I climbed a hill last night – a real hill, not a metaphorical one – up past our local white horse carved into the chalk, with beautiful views over Wiltshire. The sun was setting, and this lent a soft red glow to the distance, where 4 hot air balloons drifted in tiny silhouette. A low mist in the valley was settling over the poplar trees in the valley, and the cows were lowing softly – the only sound other than birdsong to break the silence.
But beautiful as they were, the surroundings were not what was important – what was important was that I was with my friend Sue, whom I see only rarely because I (and she) lead such busy lives that there are always good reasons not to make the effort to meet up. I am particularly guilty in this respect, especially in term time, when school takes over my life entirely, from dawn to dusk, but Sue has never given up on me over the seven years she has known me. She has often insisted on meeting up, on taking me out of my intense existence just to talk about ‘ordinary’ things, just to enjoy being ‘normal’.
So last night we talked as we walked about ordinary stuff, about normal everyday life – about what we were doing, about how we were balancing all the things we were doing all of the time, about the future and about the past. And as we talked, I experienced an immense feeling of gratitude for this friendship, and I was reminded immediately and powerfully of the value of female friendships.

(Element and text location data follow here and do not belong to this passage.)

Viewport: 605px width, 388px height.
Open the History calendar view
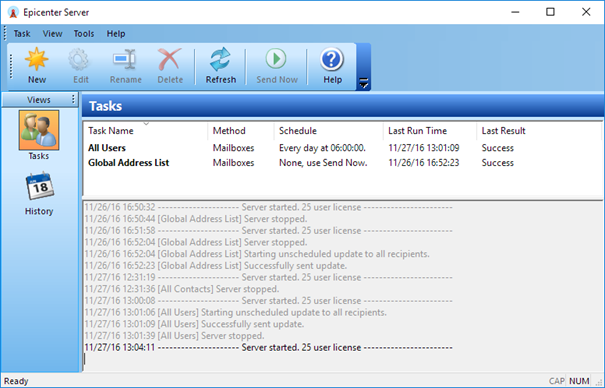point(39,187)
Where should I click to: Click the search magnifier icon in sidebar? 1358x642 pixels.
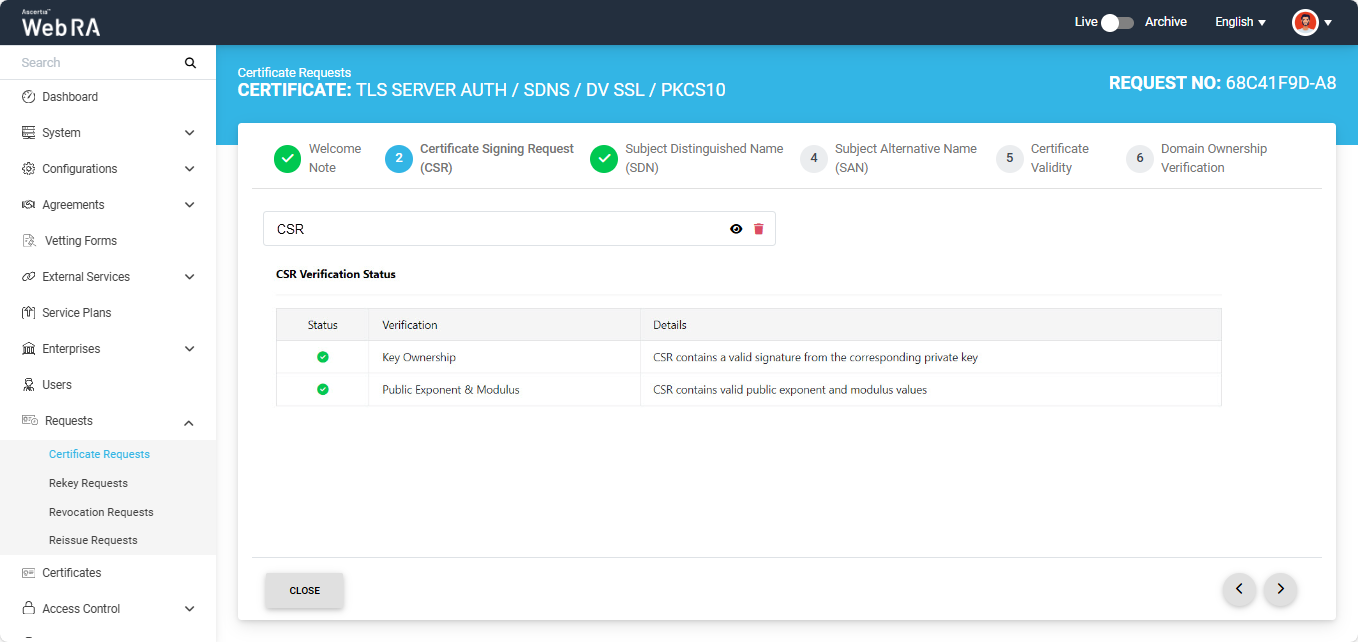pyautogui.click(x=190, y=63)
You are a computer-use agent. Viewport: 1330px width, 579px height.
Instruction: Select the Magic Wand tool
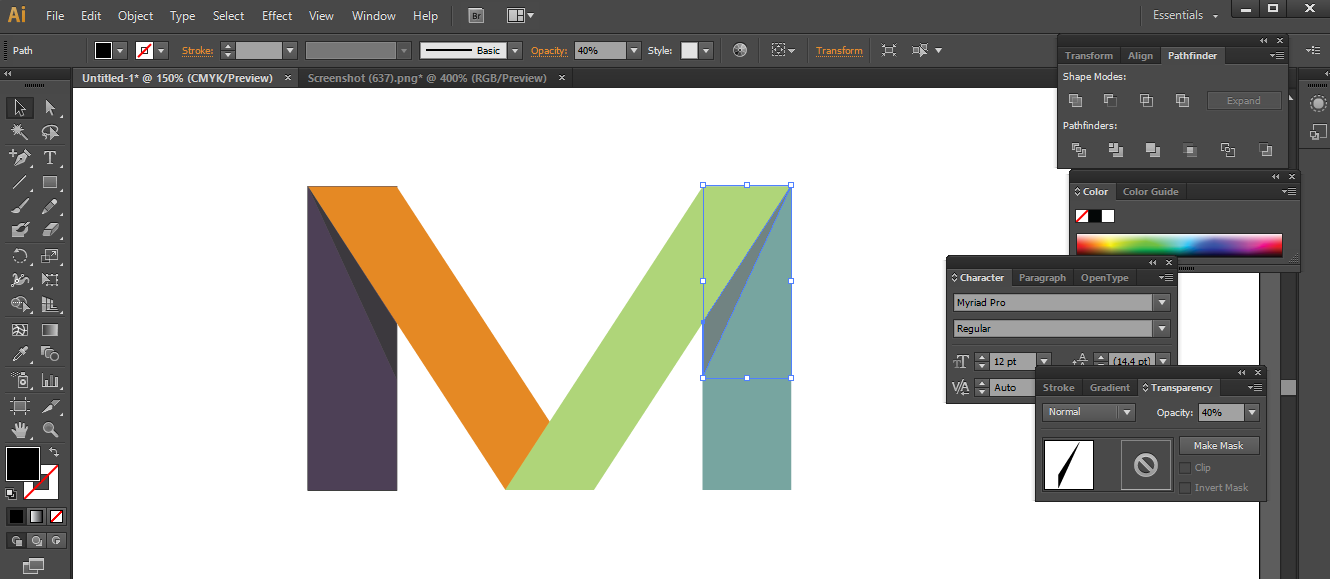pyautogui.click(x=20, y=132)
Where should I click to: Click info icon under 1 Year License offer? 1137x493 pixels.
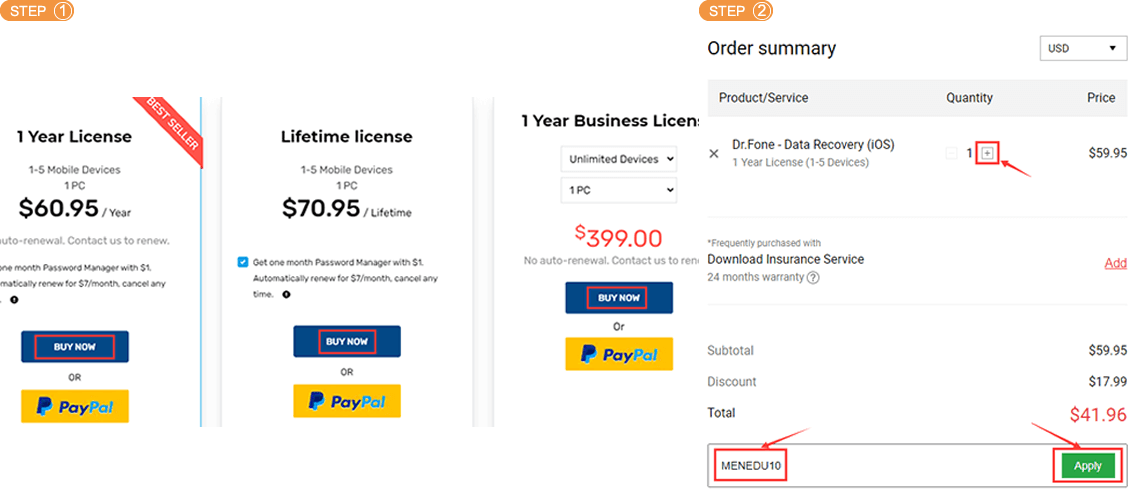pyautogui.click(x=15, y=300)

We hear all the time about negative female-female relationships – woman bosses who are more difficult to work for than male bosses, or women being unkind to other women about their appearance and/or their life choices (just follow the strings of comments on the Daily Mail online …). Girls have the reputation of being far meaner, harsher, more judgemental in relationships than boys – ‘cattier’, ‘bitchier’ – and when we talk about Queen Bee syndrome, we know we are not talking about men.
And yet women have the capacity to create enormously supportive relationships and sustain an amazing companionship. Fantastic business mentoring schemes for women have been springing up for several years now, and girls when they are together develop incredibly strong and lasting friendships (I cite the Year 13 leavers at my own school, year-on-year, as a phenomenal example). Our female friends see us through the ups and downs of our lives, and our time on this planet is richer as a result. We need to remember this, just as we need to remember too to invest time and care in our female friends if our friendships are to flourish and deepen.
To my friend Sue, thank you for reminding me of this. And thank you for investing in our friendship.